Which lines in the entries below contain the word "This"? Collect every one of them, copied out in full.

EXCERPTED RECORDS:
########
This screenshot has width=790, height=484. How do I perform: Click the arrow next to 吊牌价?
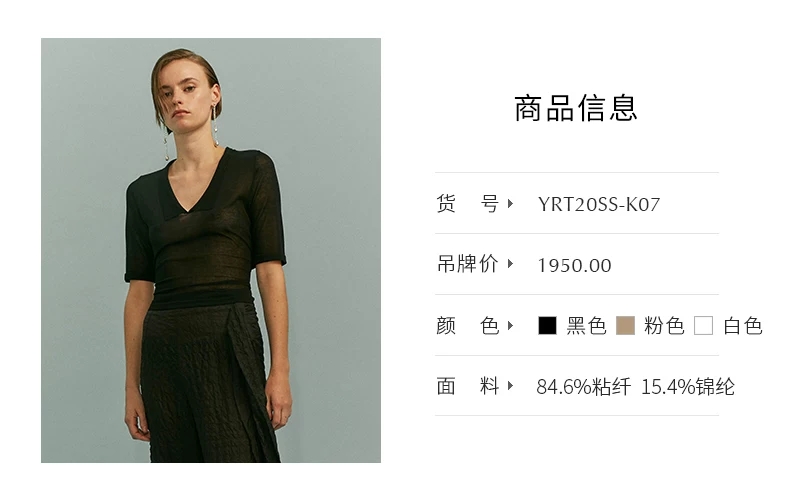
########
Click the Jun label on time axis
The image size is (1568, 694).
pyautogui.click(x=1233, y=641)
########
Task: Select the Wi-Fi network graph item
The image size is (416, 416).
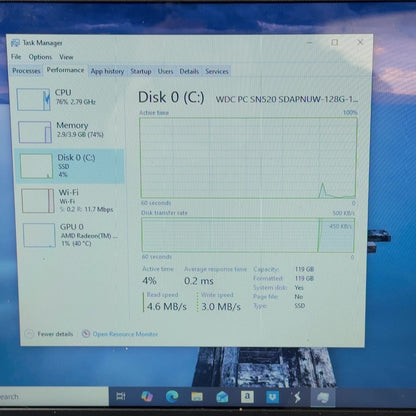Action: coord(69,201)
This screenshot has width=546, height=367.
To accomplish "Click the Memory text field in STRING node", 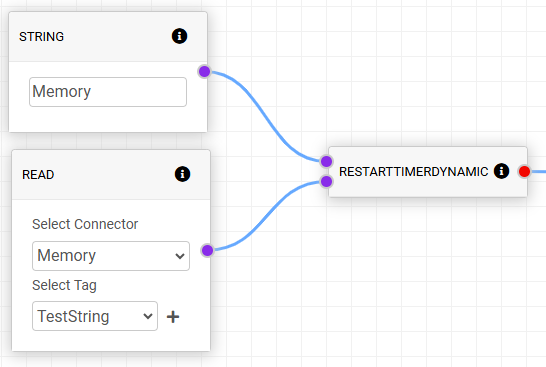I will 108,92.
########
FINAL RESULT:
This screenshot has width=790, height=484. How do I perform: Click the arrow next to 吊牌价?
This screenshot has width=546, height=367.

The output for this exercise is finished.